WHAT IS NEEDED: From the data that follows, print exactly the lines starting at the one containing "freshorthoclub@mail.ru (1360, 125)" and ending at the one containing "[Home] (408, 73)"; include both of them and nothing more.

Dataset entries
▬▬▬▬▬▬

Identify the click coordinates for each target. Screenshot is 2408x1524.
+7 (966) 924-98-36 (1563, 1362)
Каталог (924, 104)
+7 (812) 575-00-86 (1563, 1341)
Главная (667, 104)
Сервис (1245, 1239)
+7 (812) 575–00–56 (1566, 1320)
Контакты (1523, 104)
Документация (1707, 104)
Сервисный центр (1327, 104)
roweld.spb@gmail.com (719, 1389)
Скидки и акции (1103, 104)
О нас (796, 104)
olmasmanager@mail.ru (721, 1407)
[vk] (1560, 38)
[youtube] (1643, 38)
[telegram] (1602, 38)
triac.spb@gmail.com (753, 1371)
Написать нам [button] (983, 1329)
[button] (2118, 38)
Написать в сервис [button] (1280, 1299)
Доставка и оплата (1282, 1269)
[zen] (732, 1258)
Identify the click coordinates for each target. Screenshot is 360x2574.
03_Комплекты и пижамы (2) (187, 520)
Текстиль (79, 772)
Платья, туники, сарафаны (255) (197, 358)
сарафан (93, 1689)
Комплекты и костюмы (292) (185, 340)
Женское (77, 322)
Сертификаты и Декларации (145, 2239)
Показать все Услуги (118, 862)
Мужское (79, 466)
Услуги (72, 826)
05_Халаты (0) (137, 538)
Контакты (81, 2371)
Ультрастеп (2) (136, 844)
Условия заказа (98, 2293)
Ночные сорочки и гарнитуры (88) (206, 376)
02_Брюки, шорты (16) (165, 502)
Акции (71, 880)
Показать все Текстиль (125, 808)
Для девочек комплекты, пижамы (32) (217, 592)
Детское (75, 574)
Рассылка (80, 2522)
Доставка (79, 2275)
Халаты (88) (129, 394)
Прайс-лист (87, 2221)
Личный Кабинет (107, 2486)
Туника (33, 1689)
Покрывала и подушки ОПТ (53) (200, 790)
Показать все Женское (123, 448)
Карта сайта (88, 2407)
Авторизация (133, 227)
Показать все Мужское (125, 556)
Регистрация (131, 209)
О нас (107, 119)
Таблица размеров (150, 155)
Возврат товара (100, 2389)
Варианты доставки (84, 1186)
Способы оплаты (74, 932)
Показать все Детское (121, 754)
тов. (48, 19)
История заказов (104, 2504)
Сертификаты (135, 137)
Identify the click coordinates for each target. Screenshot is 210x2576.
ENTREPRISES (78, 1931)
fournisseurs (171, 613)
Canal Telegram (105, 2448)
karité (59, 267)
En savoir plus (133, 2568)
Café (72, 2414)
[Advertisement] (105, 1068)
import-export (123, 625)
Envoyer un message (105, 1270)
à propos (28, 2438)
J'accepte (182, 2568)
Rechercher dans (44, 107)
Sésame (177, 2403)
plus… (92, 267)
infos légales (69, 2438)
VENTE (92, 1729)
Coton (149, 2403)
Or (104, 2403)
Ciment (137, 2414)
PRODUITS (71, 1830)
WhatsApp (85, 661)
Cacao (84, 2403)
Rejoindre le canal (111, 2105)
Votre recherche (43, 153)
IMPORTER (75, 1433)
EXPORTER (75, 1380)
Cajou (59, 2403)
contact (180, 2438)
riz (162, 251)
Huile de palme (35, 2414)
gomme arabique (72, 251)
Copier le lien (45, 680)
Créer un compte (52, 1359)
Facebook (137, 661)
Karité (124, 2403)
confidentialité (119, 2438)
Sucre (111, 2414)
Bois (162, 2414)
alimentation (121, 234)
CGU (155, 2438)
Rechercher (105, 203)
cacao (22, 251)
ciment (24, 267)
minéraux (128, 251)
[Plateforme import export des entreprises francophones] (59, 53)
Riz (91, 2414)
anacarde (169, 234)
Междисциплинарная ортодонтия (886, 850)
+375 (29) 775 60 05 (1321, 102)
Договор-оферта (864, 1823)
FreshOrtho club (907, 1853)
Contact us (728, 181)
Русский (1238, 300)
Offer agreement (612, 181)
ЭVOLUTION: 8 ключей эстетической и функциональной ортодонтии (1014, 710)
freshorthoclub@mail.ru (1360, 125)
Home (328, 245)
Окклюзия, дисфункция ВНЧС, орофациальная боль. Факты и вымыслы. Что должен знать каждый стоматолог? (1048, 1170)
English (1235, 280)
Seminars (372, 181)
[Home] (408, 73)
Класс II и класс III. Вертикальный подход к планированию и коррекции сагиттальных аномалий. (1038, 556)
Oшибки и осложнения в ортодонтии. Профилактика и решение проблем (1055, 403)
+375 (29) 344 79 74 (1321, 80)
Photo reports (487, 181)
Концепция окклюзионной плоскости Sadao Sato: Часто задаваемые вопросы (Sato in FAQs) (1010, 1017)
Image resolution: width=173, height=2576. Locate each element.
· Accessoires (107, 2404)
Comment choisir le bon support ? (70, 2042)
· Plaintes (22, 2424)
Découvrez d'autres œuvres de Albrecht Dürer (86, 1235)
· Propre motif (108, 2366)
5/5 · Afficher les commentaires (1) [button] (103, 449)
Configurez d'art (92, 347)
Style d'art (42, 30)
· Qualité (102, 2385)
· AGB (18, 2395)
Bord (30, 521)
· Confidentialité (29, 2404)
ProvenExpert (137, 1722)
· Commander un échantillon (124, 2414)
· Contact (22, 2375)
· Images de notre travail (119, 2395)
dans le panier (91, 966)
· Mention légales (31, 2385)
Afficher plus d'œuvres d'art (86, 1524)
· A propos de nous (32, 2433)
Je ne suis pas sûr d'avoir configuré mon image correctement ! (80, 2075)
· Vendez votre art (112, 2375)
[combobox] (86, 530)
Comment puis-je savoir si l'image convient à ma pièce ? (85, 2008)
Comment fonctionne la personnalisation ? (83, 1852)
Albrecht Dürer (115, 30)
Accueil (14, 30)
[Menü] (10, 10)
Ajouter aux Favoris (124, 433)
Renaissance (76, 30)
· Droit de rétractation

▬▬▬▬▬▬

YOUR SOLUTION:
freshorthoclub@mail.ru (1360, 125)
Home (328, 245)
Окклюзия, дисфункция ВНЧС, орофациальная боль. Факты и вымыслы. Что должен знать каждый стоматолог? (1048, 1170)
English (1235, 280)
Seminars (372, 181)
[Home] (408, 73)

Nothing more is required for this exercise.